O presidente eleito dos Estados Unidos, Joe Biden, prometeu nesta terça-feira (24) que anunciará em dezembro suas escolhas para a equipe que elaborará as políticas relacionadas às mudanças climáticas em sua futura administração.

“Pela primeira vez na história dos EUA terão um líder climático atuando em tempo integral no cargo. Pela primeira vez, haverá um diretor no Conselho Nacional de Segurança que se certificará de que a mudança climática esteja na agenda na Sala de Situação”, disse Biden, em discurso no qual apresentou os seis primeiros indicados para seu gabinete, em cargos na área de política externa e segurança nacional.

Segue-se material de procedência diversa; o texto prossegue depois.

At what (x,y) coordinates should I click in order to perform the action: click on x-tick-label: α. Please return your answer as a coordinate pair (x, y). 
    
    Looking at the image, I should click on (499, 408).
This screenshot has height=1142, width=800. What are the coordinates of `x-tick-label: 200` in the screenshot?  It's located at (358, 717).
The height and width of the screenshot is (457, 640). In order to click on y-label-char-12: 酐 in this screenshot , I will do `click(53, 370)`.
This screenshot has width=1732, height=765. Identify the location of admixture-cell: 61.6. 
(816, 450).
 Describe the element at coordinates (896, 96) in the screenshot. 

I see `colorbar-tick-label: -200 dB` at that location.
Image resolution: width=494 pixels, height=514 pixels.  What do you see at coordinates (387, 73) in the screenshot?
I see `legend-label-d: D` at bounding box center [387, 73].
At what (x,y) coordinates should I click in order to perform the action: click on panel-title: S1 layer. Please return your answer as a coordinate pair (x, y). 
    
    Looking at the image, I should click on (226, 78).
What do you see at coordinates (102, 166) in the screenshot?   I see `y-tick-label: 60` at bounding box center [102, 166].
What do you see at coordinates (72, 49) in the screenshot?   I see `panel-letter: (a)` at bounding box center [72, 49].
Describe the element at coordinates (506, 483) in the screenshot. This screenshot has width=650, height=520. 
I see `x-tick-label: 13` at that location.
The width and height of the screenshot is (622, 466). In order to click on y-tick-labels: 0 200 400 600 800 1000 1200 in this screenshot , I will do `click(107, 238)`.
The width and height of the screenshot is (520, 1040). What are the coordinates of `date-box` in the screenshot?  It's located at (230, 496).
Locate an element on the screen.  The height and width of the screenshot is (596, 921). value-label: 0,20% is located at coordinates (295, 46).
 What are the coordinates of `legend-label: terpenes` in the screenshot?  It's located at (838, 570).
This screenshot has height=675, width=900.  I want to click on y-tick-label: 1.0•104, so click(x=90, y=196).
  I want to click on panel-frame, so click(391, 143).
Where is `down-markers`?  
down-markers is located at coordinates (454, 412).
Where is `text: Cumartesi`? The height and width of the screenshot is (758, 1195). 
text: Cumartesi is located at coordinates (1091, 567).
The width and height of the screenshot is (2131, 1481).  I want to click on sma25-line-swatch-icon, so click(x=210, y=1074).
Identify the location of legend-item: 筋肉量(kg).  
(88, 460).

“Pela primeira vez na história, teremos um enviado presidencial para o clima”, continuou, se referindo ao ex-secretário de Estado John Kerry.

“Ele trabalhará com um coordenador e com uma equipe de elaboração de políticas na Casa Branca, que serão anunciados em dezembro.

Biden disse que essa equipe, junto com Kerry, será responsável por liderar o combate às mudanças climáticas e mobilizar ações contra “as ameaças existenciais que enfrentamos”.

“Deixem eu ser claro: eu não estou minimizando as dificuldades para atingir meus compromissos com o combate às mudanças climáticas. Mas ao mesmo tempo, ninguém deve minimizar minha determinação de fazer isso”, continuou o democrata.

Brasil

Ao longo da campanha presidencial, o Brasil foi citado por Joe Biden como um país que inspira preocupações na seara ambiental. No primeiro debate com o atual presidente americano Donald Trump, Biden chegou a cogitar sanções econômicas caso o Brasil não “pare de destruir a floresta”.

O presidente eleito, então candidato, cogitou a criação de um fundo de US$ 20 bilhões para ajuda ao Brasil.

“As florestas tropicais do Brasil estão sendo destruídas. Mais carbono é absorvido naquela floresta do que é emitido pelos Estados Unidos. Vou garantir que vários países se juntem e digam (ao Brasil): aqui estão 20 bilhões de dólares. Parem de destruir a floresta. E se vocês (Brasil) não pararem (de destruir a floresta), então vocês sofrerão significativas consequências econômicas”, disse o democrata.

A fala de Joe Biden provocou reações do governo brasileiro. O ministro do Meio Ambiente, Ricardo Salles, ironizou a ideia do democrata. “Só uma pergunta: a ajuda dos USD 20 Bi do Biden, é por ano?”, escreveu Salles em sua conta no Twitter.

O assunto foi retomado no início do mês pelo presidente Jair Bolsonaro (sem partido), que criticou Biden e chegou a dizer que “tem que ter pólvora”.

“Assistimos há pouco um grande candidato à chefia de Estado dizer que se eu não apagar o fogo da Amazônia levanta barreiras comerciais contra o Brasil. E como nós podemos fazer frente a tudo isso? Apenas a diplomacia não dá, né Ernesto?”, disse, citando o ministro das Relações Exteriores, Ernesto Araújo.